Monica

Chapitre 12

Je m'étais déjà interrogée, à cause de ma fascination pour le travestissement, sur mes orientations sexuelles. En tant que femme, je fantasmais souvent sur l'homme qui allait me séduire, me prendre, me faire jouir.

Mais c'était une autre femme, fictive, qui jouissait en moi. Une femme mythique, mais entière, avec des seins et un vagin. Et dans le réel, l'homme que j'étais n'avais toujours été attiré que par les femmes. Je demeurais de glace devant les autres hommes. Aucune pulsion. Aucune attirance.
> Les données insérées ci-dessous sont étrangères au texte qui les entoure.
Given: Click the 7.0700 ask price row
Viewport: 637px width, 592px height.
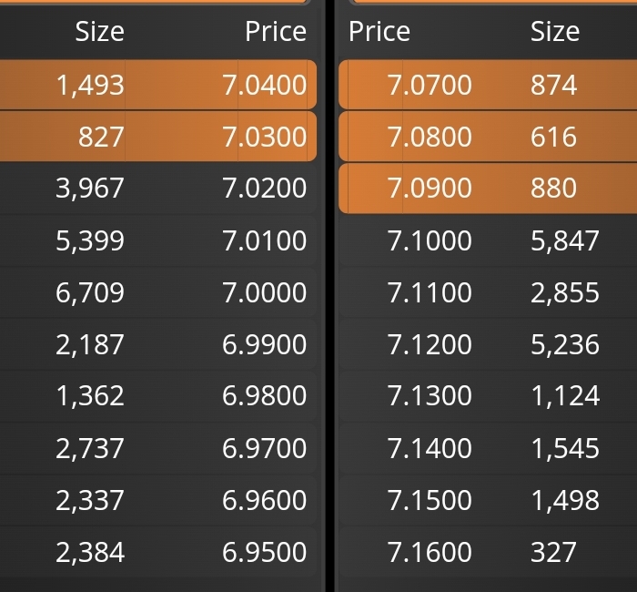Looking at the screenshot, I should (488, 85).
Seule la vue de ces travesties, brandissant leur pénis sur les scènes minables, me donnait quelque excitation, avec l'envie de goûter aux plaisirs homosexuels. Encore que c'était plus souvent en prenant leur place en imagination que je me trouvais excitée.

Ce jour-là, quand Monica m'avait inséré le godemiché dans la bouche, j'avais pour la première fois ressenti la possible attraction d'un pénis. Puis au restaurant, j'avais été séduite par le désir de ces hommes. Mais cette première expérience avec le sexe d'un homme, cette première communion intime, dépassait tous mes fantasmes. Oui ! J'étais homosexuel.

Ma bouche allait dorénavant rechercher cette sensation unique, lorsque le membre pris en charge prend vie, se gonfle en pulsations saccadées, puis se vide en elle, lorsque le goût du sperme envahit tout, juste le temps d'une extase. Puis lorsque l'autre, apaisé, pose avec tendresse ses mains contre ma nuque, le temps d'une caresse.

Je regardais toujours Robert, le visage illuminé par la satisfaction obtenue. Tout chez lui me plaisait. J'étais séduite par les stéréotypes mâles que je lisais sur ses traits. Oui, je venais de basculer de l'autre côté de l'amour. Ou plutôt, non ! Je n'étais pas homosexuel. J'étais femme, tout simplement ! Monica m'avait transformée si totalement, que cette nouvelle orientation du désir n'en était qu'une conséquence inévitable.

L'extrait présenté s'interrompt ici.